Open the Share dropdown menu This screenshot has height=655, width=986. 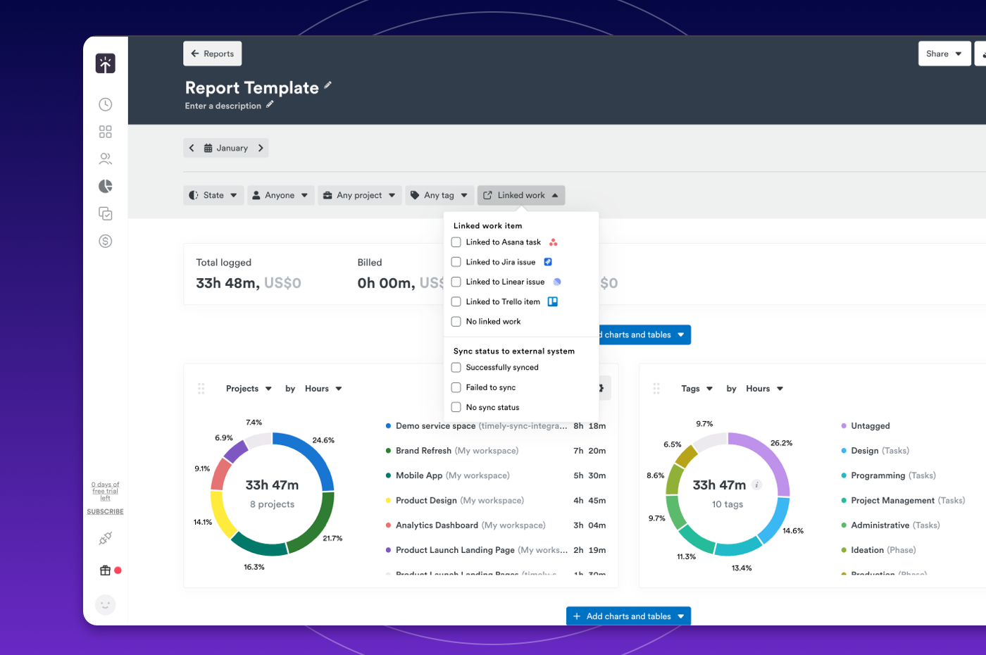tap(944, 54)
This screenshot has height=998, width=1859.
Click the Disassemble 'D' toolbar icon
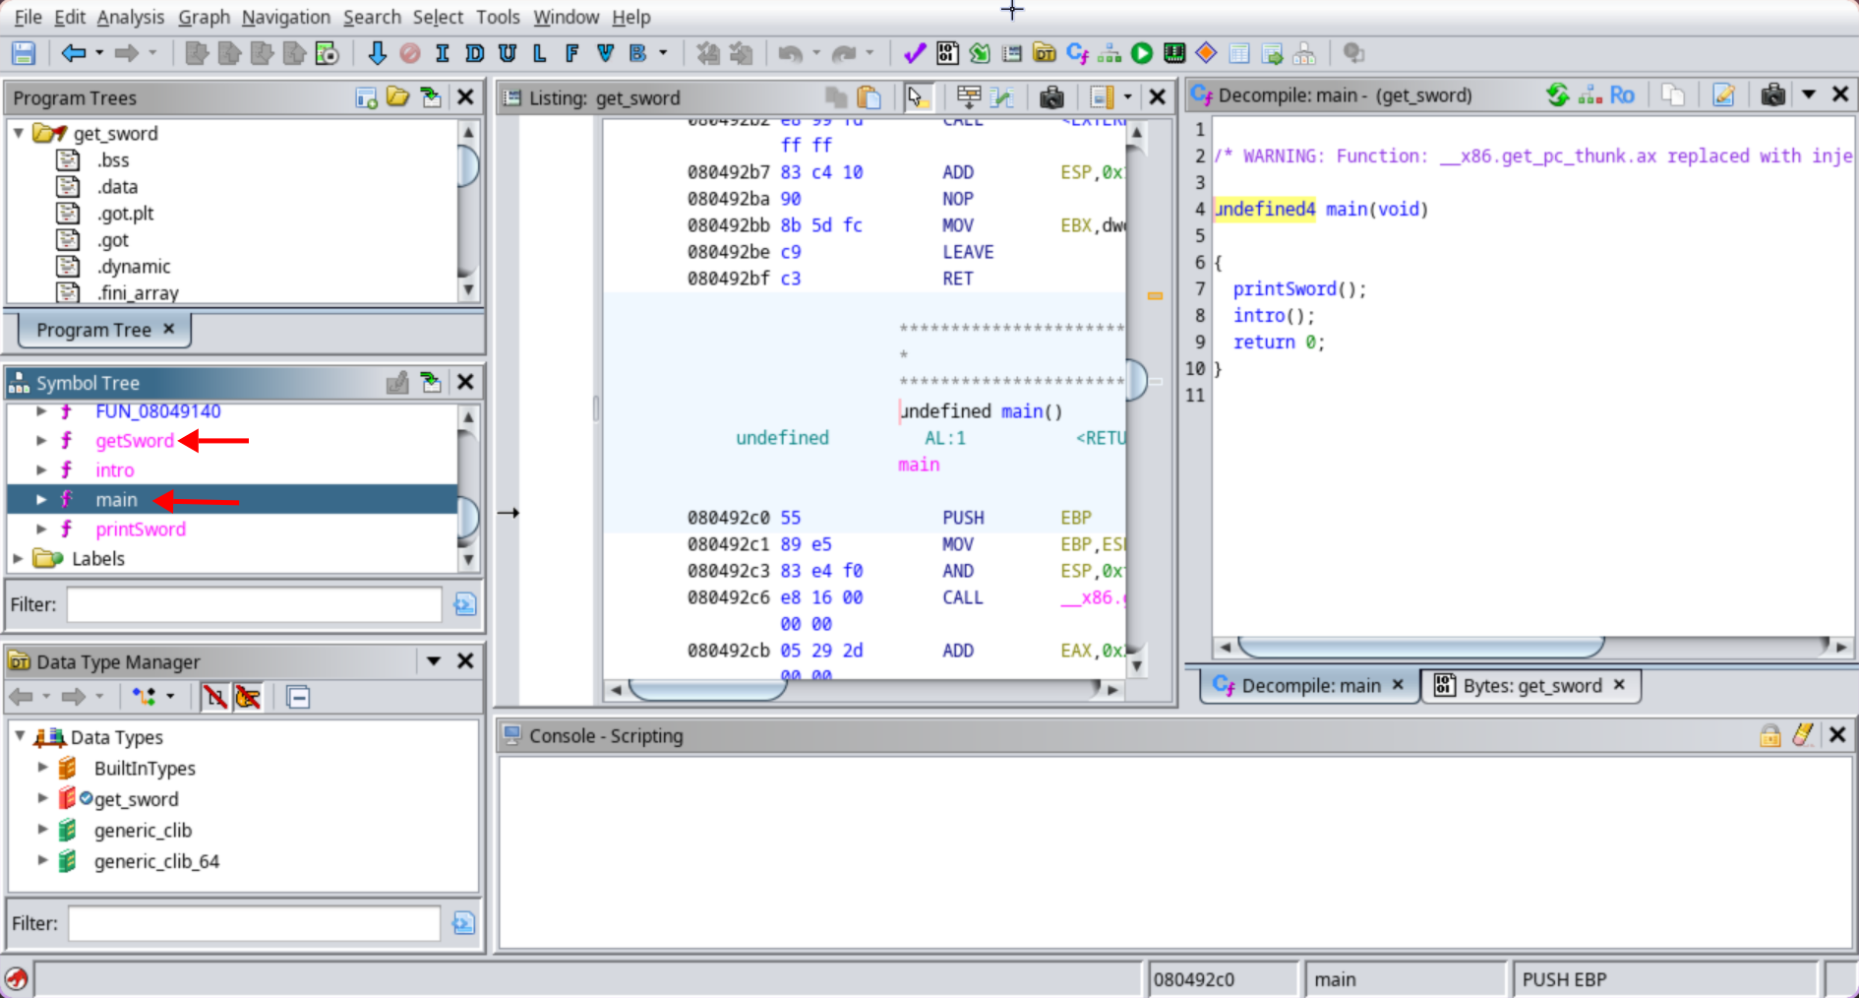click(x=474, y=53)
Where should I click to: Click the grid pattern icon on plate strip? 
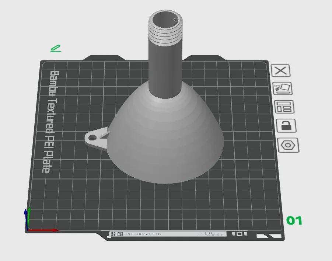[x=113, y=234]
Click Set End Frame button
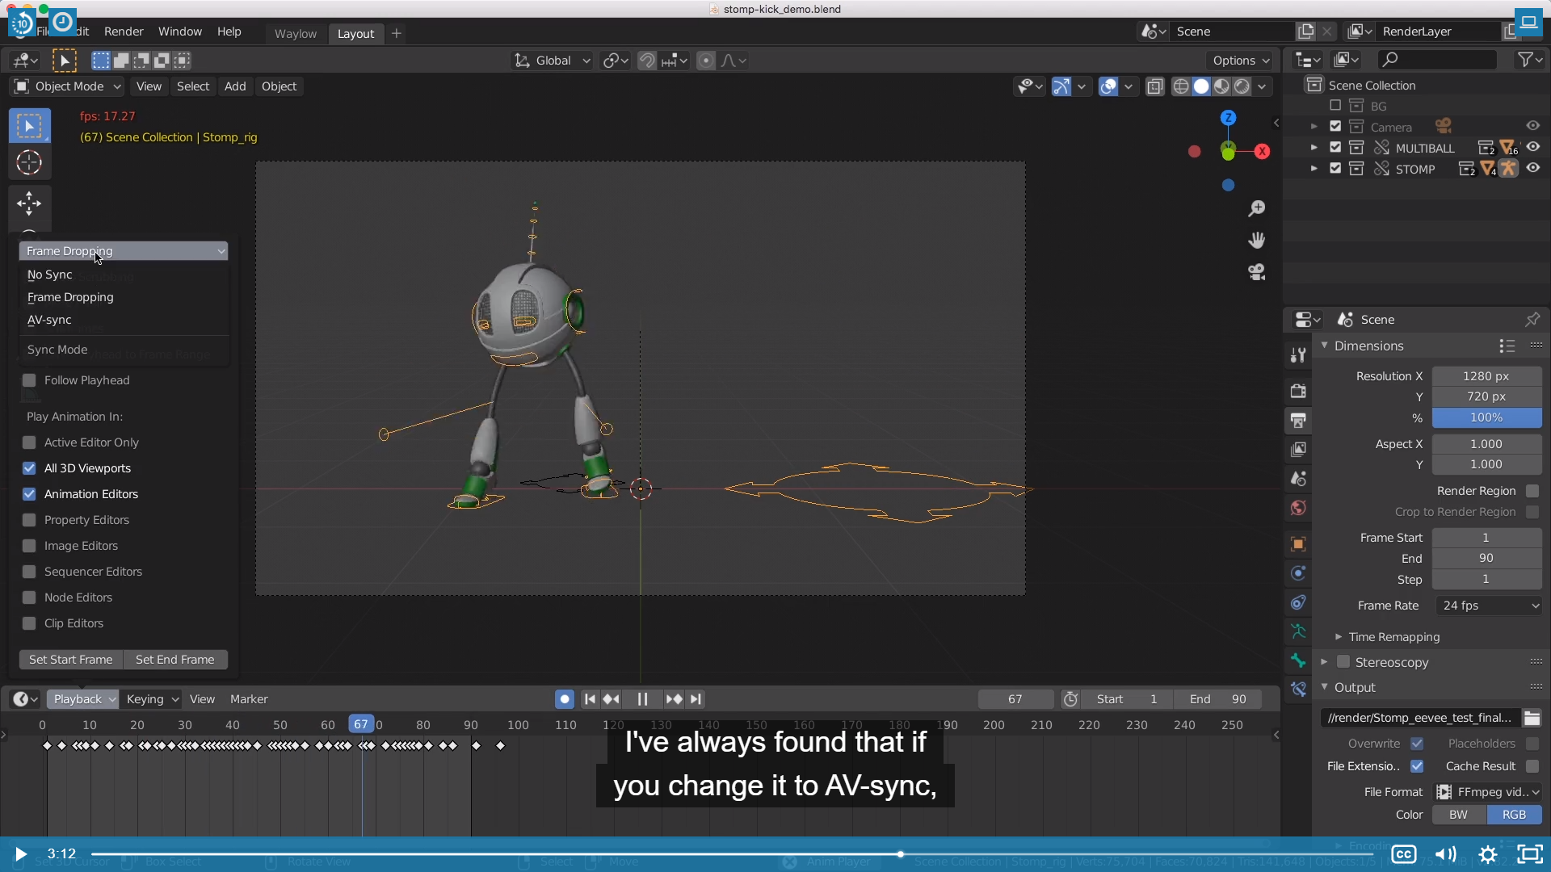Image resolution: width=1551 pixels, height=872 pixels. click(174, 660)
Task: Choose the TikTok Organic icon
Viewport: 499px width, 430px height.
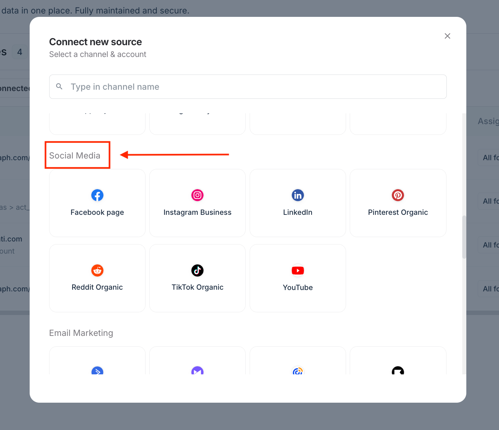Action: click(x=197, y=270)
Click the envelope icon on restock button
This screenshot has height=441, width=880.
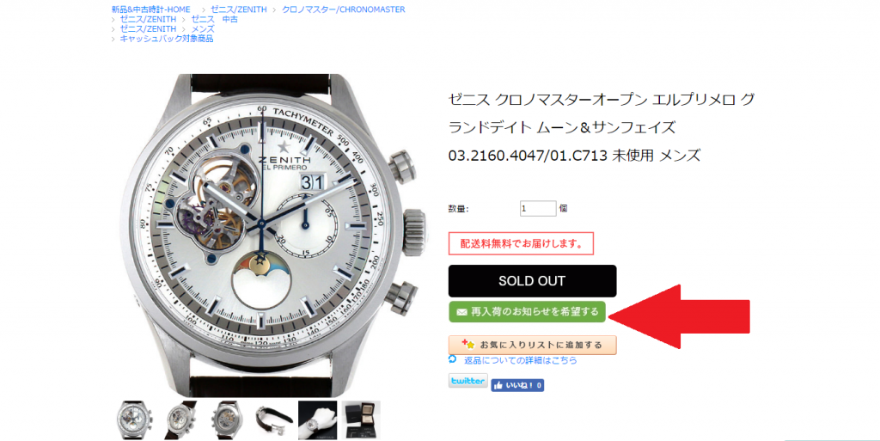461,312
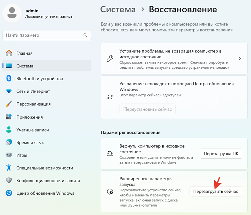This screenshot has width=251, height=215.
Task: Click the Перезагрузить сейчас button
Action: coord(216,191)
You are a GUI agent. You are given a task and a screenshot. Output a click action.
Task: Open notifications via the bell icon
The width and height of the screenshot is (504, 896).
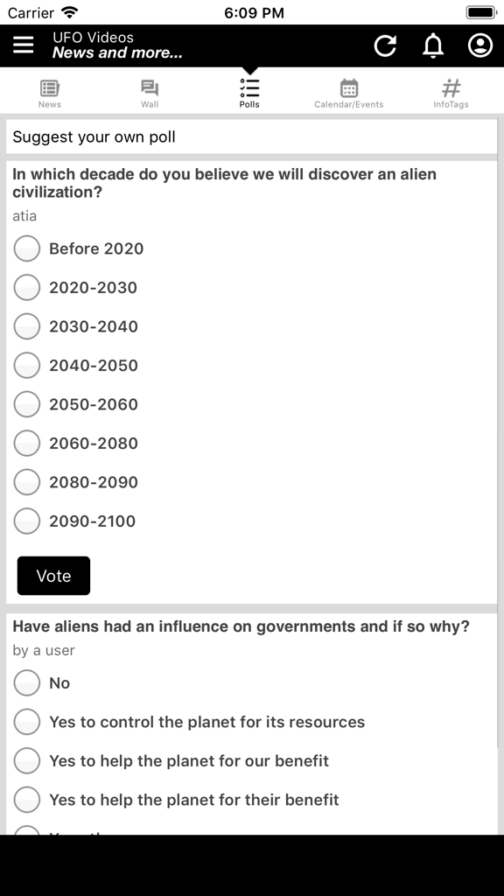[x=432, y=46]
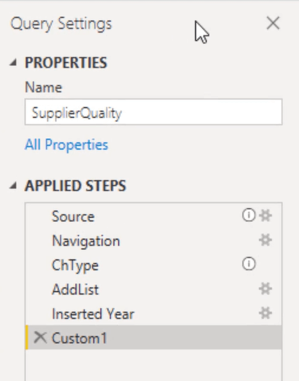Click the APPLIED STEPS section header
This screenshot has height=381, width=299.
click(75, 186)
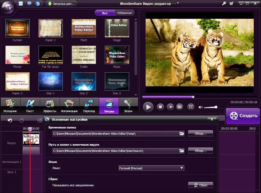Select the Текст tool
The image size is (261, 193).
coord(30,106)
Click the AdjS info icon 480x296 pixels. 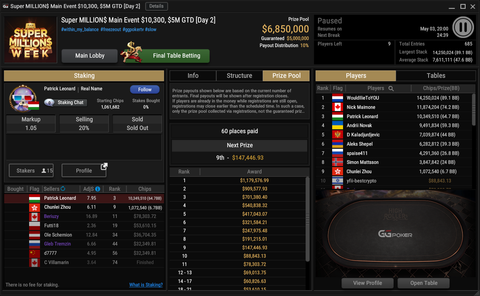coord(98,189)
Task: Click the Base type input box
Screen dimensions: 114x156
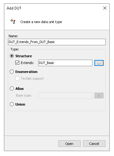Action: (x=65, y=96)
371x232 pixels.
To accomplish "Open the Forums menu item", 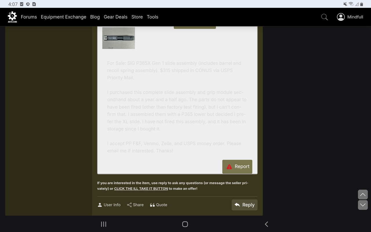I will pos(29,17).
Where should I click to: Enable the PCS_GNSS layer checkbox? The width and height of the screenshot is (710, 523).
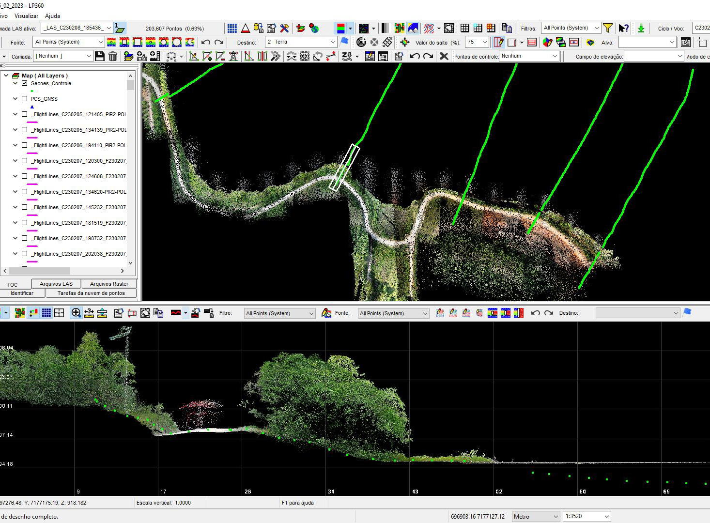point(25,99)
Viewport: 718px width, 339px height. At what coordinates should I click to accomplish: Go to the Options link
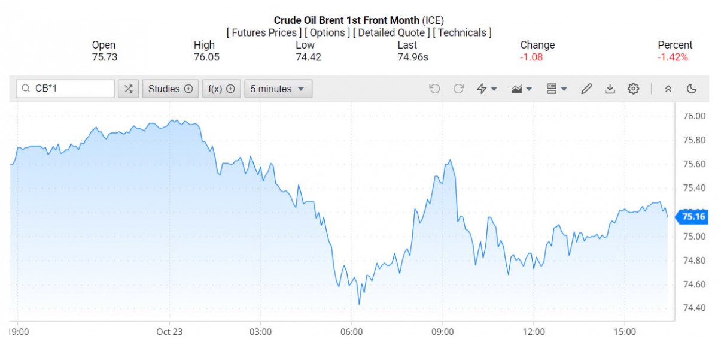coord(328,32)
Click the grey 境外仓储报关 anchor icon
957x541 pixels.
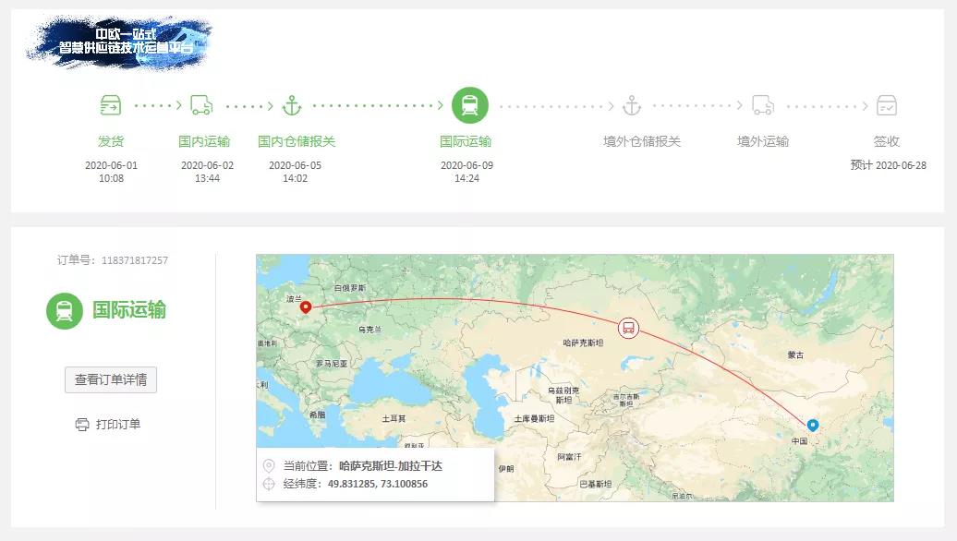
_____
» **Exercise**: Repeat the listing word for word, starting at the line containing "Viewport: 718px width, 339px" and continuing through the end of the listing, with both ends included. Omit the pictures from your answer.

» **Correct response**:
Viewport: 718px width, 339px height. At what coordinates should I click to accomplish: Go to the Options link
coord(328,32)
Click the grey 境外仓储报关 anchor icon
957x541 pixels.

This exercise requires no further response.